▶ [Data extracted from a collection]:
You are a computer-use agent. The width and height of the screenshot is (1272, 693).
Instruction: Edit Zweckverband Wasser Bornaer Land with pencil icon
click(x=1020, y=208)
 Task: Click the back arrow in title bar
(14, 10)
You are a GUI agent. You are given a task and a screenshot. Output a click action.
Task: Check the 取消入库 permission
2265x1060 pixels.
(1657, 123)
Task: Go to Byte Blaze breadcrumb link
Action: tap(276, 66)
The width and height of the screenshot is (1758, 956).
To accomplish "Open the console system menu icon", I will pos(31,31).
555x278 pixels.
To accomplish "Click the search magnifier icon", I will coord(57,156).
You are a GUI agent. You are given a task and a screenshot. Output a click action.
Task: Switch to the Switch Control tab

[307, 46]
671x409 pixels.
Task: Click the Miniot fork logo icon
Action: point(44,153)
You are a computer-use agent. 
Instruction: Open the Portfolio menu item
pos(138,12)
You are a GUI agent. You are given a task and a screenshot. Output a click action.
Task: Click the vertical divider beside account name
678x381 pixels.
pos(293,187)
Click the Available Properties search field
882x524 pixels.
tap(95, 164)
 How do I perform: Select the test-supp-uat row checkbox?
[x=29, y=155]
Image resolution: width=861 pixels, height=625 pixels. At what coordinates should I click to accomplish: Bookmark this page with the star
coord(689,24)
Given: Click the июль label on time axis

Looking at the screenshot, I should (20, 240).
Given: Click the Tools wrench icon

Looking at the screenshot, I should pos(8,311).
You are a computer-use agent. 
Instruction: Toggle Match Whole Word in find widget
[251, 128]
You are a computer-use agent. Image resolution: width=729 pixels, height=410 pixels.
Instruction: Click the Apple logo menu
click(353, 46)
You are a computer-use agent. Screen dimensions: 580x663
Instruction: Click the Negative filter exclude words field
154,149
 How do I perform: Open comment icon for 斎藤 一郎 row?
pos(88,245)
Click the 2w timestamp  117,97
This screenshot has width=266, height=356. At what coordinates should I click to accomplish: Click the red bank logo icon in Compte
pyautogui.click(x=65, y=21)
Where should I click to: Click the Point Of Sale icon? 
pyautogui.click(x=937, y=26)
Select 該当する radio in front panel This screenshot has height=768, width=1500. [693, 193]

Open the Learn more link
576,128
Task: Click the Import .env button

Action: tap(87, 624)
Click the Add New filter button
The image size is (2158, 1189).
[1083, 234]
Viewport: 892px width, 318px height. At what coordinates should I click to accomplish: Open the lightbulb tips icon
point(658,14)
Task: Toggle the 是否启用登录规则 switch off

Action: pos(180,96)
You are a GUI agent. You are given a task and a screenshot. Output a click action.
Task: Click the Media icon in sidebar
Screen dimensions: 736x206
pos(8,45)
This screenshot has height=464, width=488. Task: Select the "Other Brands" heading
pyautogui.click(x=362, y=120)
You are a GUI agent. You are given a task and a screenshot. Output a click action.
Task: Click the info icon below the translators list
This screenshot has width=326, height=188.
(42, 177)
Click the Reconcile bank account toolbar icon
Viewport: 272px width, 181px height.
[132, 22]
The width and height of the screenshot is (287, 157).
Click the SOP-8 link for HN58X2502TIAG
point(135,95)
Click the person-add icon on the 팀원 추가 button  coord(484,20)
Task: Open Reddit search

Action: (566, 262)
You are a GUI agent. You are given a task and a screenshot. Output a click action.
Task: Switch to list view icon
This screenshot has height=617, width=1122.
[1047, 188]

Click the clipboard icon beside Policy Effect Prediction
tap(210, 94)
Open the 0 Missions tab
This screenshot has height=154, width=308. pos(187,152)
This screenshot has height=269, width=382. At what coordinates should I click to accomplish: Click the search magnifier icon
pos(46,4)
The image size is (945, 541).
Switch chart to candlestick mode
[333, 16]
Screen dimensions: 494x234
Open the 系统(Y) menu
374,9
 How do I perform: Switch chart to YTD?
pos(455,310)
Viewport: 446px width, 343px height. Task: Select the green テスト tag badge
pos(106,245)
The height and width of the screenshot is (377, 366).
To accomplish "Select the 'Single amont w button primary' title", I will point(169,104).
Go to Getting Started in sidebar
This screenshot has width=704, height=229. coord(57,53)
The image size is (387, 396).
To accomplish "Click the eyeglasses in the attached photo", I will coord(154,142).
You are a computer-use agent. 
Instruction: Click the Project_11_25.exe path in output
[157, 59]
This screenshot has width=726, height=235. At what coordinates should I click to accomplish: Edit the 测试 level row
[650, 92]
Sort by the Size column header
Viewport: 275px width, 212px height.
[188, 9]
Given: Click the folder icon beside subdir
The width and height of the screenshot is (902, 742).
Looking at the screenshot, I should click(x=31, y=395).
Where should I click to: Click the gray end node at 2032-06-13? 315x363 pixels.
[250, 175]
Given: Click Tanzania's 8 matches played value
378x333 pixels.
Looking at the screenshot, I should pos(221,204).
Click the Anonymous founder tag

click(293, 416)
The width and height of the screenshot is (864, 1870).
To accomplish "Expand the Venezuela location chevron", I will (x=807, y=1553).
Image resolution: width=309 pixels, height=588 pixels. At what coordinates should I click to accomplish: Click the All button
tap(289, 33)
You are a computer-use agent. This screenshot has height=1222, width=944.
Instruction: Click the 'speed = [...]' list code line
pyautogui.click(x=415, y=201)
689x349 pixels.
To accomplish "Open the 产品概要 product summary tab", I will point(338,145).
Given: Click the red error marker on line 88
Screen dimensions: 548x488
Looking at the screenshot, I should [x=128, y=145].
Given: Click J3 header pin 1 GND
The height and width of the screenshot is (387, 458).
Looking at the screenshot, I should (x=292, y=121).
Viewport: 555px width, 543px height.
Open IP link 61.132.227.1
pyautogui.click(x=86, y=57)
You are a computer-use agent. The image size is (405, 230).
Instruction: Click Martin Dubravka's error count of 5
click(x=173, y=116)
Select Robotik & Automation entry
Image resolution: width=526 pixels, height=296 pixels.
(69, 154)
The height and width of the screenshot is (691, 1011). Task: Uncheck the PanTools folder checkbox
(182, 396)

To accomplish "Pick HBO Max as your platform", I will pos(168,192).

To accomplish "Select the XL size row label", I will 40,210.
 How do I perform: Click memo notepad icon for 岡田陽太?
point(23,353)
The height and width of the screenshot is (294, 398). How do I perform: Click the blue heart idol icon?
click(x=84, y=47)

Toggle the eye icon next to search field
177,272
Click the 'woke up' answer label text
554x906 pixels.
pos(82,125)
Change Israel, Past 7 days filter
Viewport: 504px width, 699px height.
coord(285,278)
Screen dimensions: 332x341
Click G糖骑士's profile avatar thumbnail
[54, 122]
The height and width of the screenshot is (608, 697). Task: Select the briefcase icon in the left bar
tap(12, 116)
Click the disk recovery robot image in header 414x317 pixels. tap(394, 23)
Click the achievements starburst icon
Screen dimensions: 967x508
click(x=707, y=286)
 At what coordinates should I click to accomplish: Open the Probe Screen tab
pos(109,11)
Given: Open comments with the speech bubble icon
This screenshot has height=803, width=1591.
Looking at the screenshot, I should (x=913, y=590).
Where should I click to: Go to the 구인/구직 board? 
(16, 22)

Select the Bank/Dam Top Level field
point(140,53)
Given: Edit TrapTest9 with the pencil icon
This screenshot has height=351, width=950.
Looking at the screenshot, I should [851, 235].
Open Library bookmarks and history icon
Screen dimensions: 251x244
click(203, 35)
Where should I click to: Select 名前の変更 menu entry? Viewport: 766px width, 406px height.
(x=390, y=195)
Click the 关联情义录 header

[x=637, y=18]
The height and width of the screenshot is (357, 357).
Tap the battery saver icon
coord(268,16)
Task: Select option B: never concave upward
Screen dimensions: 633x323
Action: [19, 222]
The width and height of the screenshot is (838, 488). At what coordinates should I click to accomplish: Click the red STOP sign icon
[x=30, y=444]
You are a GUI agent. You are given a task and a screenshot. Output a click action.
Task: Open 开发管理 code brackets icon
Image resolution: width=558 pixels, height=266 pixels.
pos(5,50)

▶ [Problem requirements]: The response should be an exact copy of the lines from the one with "This screenshot has height=351, width=950." through the end of the data, with no other text.

▶ [Exercise output]:
This screenshot has height=351, width=950.
Looking at the screenshot, I should [851, 235].
Open Library bookmarks and history icon
Screen dimensions: 251x244
click(203, 35)
Where should I click to: Select 名前の変更 menu entry? Viewport: 766px width, 406px height.
(x=390, y=195)
Click the 关联情义录 header

[x=637, y=18]
The height and width of the screenshot is (357, 357).
Tap the battery saver icon
coord(268,16)
Task: Select option B: never concave upward
Screen dimensions: 633x323
Action: [19, 222]
The width and height of the screenshot is (838, 488). At what coordinates should I click to accomplish: Click the red STOP sign icon
[x=30, y=444]
You are a GUI agent. You are given a task and a screenshot. Output a click action.
Task: Open 开发管理 code brackets icon
Image resolution: width=558 pixels, height=266 pixels.
pos(5,50)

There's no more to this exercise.